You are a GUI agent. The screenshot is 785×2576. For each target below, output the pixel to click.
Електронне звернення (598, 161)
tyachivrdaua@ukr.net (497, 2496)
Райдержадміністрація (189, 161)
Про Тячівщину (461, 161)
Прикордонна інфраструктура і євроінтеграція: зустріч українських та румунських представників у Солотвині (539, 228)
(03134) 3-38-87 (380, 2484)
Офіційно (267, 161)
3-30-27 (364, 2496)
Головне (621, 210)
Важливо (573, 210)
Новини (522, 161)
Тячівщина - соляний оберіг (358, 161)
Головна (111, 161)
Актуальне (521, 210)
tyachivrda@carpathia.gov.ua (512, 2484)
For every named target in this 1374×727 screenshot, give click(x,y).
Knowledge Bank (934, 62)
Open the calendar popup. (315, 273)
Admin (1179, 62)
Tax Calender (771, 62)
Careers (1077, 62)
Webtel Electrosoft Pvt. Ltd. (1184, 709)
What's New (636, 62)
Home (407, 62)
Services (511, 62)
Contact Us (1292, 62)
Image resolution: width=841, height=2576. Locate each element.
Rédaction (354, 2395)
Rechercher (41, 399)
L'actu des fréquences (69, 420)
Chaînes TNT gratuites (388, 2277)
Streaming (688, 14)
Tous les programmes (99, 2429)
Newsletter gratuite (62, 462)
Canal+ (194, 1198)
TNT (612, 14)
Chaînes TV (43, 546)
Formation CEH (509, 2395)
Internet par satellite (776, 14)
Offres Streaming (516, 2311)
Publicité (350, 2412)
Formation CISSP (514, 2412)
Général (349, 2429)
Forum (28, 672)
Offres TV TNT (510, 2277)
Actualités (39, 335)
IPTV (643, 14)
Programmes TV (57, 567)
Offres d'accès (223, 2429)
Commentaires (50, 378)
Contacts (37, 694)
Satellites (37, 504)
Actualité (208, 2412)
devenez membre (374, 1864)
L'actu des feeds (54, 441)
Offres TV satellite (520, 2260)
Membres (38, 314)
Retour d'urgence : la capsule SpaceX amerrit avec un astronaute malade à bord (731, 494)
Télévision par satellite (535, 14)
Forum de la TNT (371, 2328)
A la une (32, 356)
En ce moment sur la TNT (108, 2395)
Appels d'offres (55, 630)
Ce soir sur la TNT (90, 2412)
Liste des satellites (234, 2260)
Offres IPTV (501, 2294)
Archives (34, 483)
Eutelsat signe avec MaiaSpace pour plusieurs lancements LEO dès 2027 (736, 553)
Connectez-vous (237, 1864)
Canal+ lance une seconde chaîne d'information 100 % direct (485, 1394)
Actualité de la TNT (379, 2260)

§ Task brief
Can you recast all the rows above as a numbered list, leaving out any blank lines?

§ Solution to this exercise
1. You are a GUI agent. The screenshot is 785×2576. For each target below, output the pixel to click.
2. Електронне звернення (598, 161)
3. tyachivrdaua@ukr.net (497, 2496)
4. Райдержадміністрація (189, 161)
5. Про Тячівщину (461, 161)
6. Прикордонна інфраструктура і євроінтеграція: зустріч українських та румунських представників у Солотвині (539, 228)
7. (03134) 3-38-87 (380, 2484)
8. Офіційно (267, 161)
9. 3-30-27 (364, 2496)
10. Головне (621, 210)
11. Важливо (573, 210)
12. Новини (522, 161)
13. Тячівщина - соляний оберіг (358, 161)
14. Головна (111, 161)
15. Актуальне (521, 210)
16. tyachivrda@carpathia.gov.ua (512, 2484)
17. For every named target in this 1374×727 screenshot, give click(x,y).
18. Knowledge Bank (934, 62)
19. Open the calendar popup. (315, 273)
20. Admin (1179, 62)
21. Tax Calender (771, 62)
22. Careers (1077, 62)
23. Webtel Electrosoft Pvt. Ltd. (1184, 709)
24. What's New (636, 62)
25. Home (407, 62)
26. Services (511, 62)
27. Contact Us (1292, 62)
28. Image resolution: width=841, height=2576. Locate each element.
29. Rédaction (354, 2395)
30. Rechercher (41, 399)
31. L'actu des fréquences (69, 420)
32. Chaînes TNT gratuites (388, 2277)
33. Streaming (688, 14)
34. Tous les programmes (99, 2429)
35. Newsletter gratuite (62, 462)
36. Canal+ (194, 1198)
37. TNT (612, 14)
38. Chaînes TV (43, 546)
39. Formation CEH (509, 2395)
40. Internet par satellite (776, 14)
41. Offres Streaming (516, 2311)
42. Publicité (350, 2412)
43. Formation CISSP (514, 2412)
44. Général (349, 2429)
45. Forum (28, 672)
46. Offres TV TNT (510, 2277)
47. Actualités (39, 335)
48. IPTV (643, 14)
49. Programmes TV (57, 567)
50. Offres d'accès (223, 2429)
51. Commentaires (50, 378)
52. Contacts (37, 694)
53. Satellites (37, 504)
54. Actualité (208, 2412)
55. devenez membre (374, 1864)
56. L'actu des feeds (54, 441)
57. Offres TV satellite (520, 2260)
58. Membres (38, 314)
59. Retour d'urgence : la capsule SpaceX amerrit avec un astronaute malade à bord (731, 494)
60. Télévision par satellite (535, 14)
61. Forum de la TNT (371, 2328)
62. A la une (32, 356)
63. En ce moment sur la TNT (108, 2395)
64. Appels d'offres (55, 630)
65. Ce soir sur la TNT (90, 2412)
66. Liste des satellites (234, 2260)
67. Offres IPTV (501, 2294)
68. Archives (34, 483)
69. Eutelsat signe avec MaiaSpace pour plusieurs lancements LEO dès 2027 (736, 553)
70. Connectez-vous (237, 1864)
71. Canal+ lance une seconde chaîne d'information 100 % direct (485, 1394)
72. Actualité de la TNT (379, 2260)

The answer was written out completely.